As far as I can make out (writers of mobo manuals should be shot,
drawn, quartered, and shot again), this takes the specified IRQs out of
the pool available for auto-allocation. The only thing this is ever
useful for, as far as I can make out, is if you have an ISA card which
is fixed-wired to that particular IRQ, and can't share that IRQ with
other devices. I.e., limited functionality these days of this "reserve
IRQ".

> There is a separate facilty to
> allocate an irq to usb, although not a specific IRQ number, just
> allocate or not allocate.

Yes, effectively this is nothing more than "disable USB".

> Can anyone point me to the right resolution here?

Good question, I asked this a few days (2 weeks?) ago about USB 2.0
cards[1]. The real issue is "how do I control the IRQ allocation to
cards/PCIslots/devices in auto mode". I don't know, and there were no
replies with an answer to this.

> I suspect I should go
> into the bios and set it to "reserve" IRQ5 so that it does not get
> automatically allocated to USB, and is available for LTmodem to grab.

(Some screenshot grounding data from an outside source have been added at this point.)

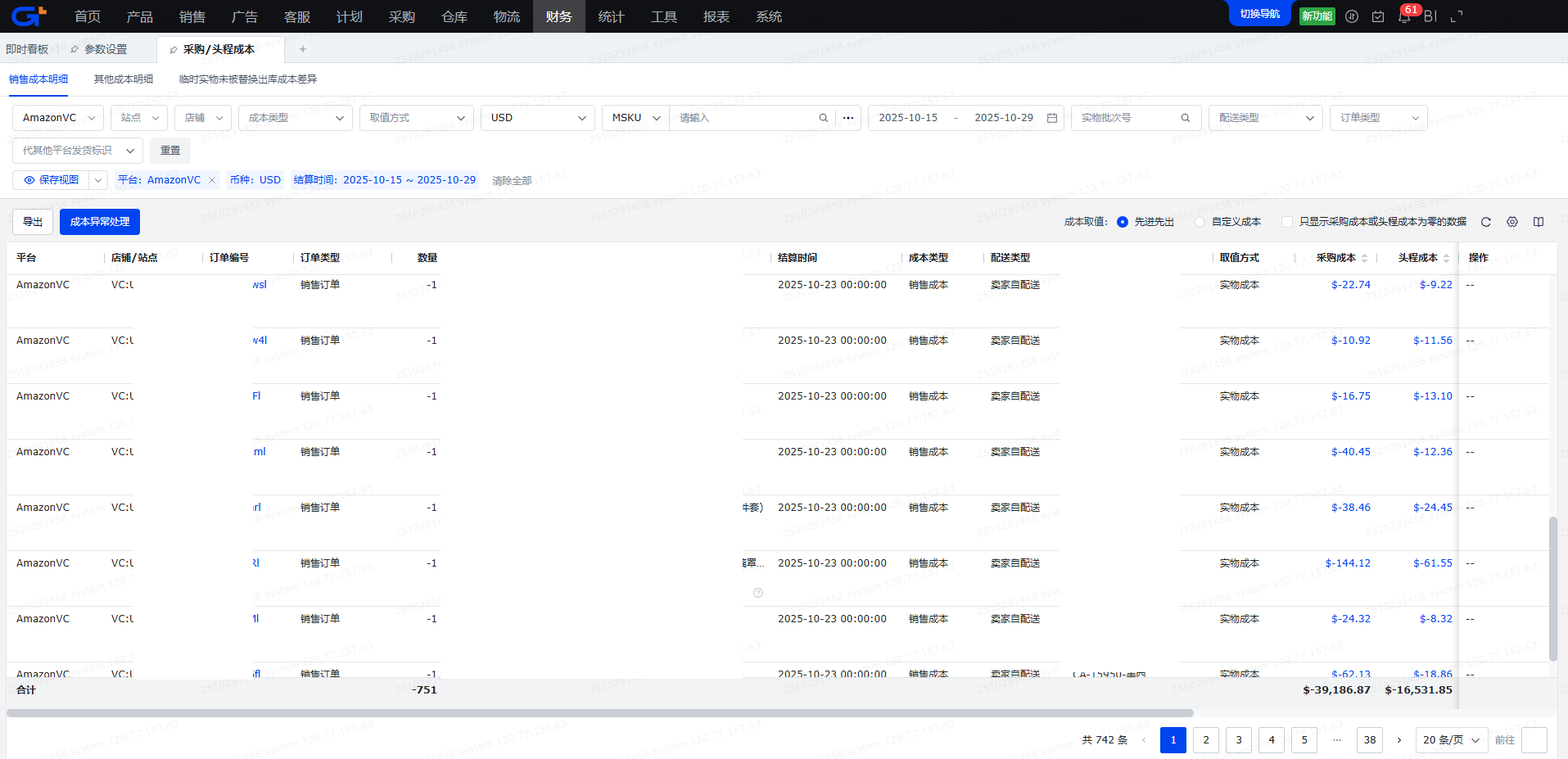The image size is (1568, 759).
Task: Open table column settings gear
Action: 1512,222
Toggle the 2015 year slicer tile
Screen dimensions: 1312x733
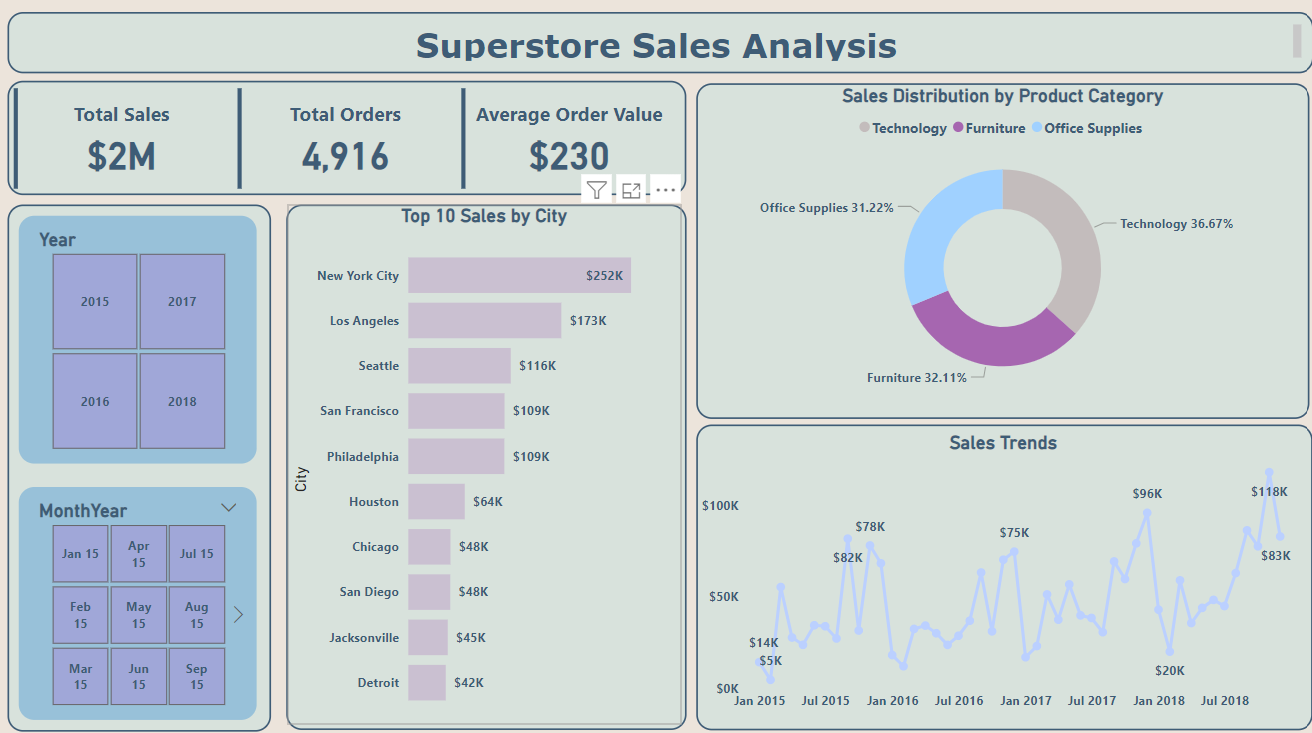coord(95,301)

This could work, *if* ltmodem can be told to grab a specified IRQ.

> However I have never played with this stuff in the bios much and I am
> not 100% aware of the implications.

You can't beak anything. Things just stop working temporarily. Ooops
well, if the harddisk interrupt gets meddled and causes data
corruption...  (very unlikely in my experience).

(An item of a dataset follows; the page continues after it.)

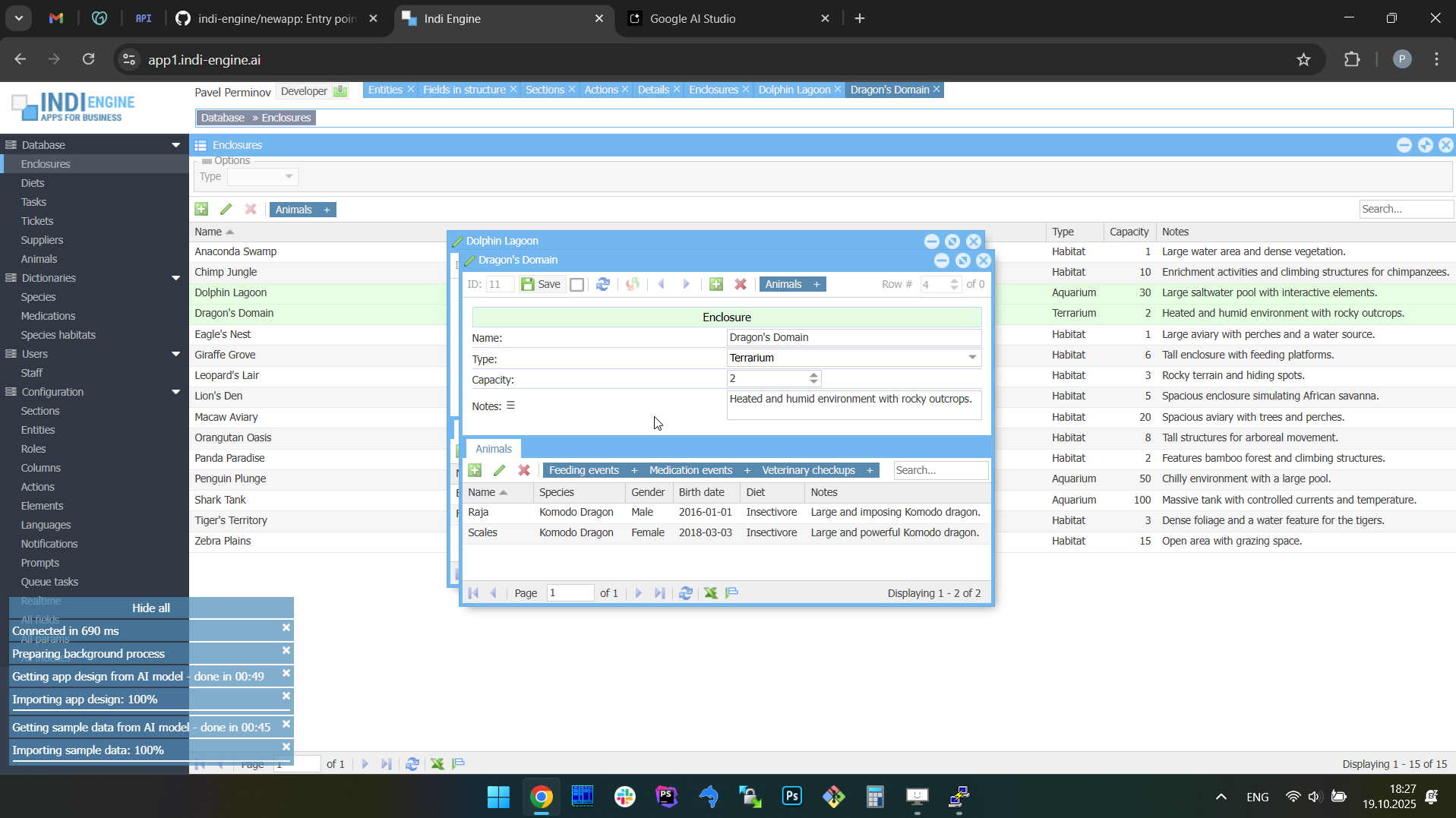1456x818 pixels.
Task: Click the Search field in Animals grid
Action: [940, 470]
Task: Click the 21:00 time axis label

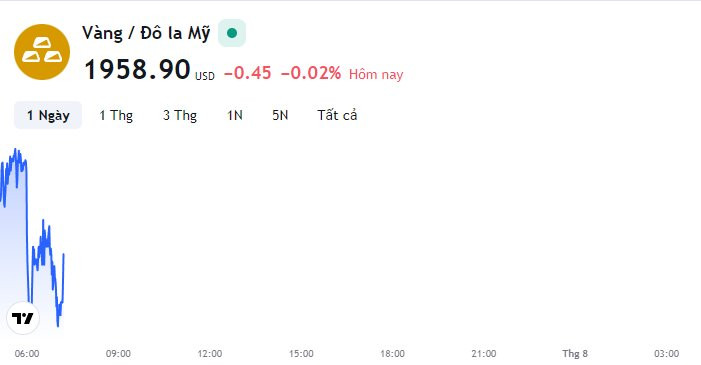Action: (484, 354)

> well its an idea, but I am not sure why suse would do any differently.

Whether IRQ allocation and things like handling of USB devices produces
a functional system afterwards is influenced by:

* kernel + driver (module) versions
* kernel compilation options selected
* vendor kernel patches applied
* hotplug scripting
* ACPI / APM handling by bios and kernel ("interrupt routing")
* precise(!!) hardware used (both mobo and cards)

All but the last of these factors can easily differ between distros. The
last point is crucial for success/failure stories, but as most of these
reports leave out essential info they're nothing more than indications.

Volker

[1] It works fine now with SuSE 9.1 kernel 2.5.4/2.6.5, but I have only
done quick stress testing (read 256MB from flash card). Incidentally,
the time required for that read is far short (15%) of the read access
time specified for the flash chip.

-- 
Volker Kuhlmann                 is possibly list0570 with the domain in header
http://volker.dnsalias.net/             Please do not CC list postings to me.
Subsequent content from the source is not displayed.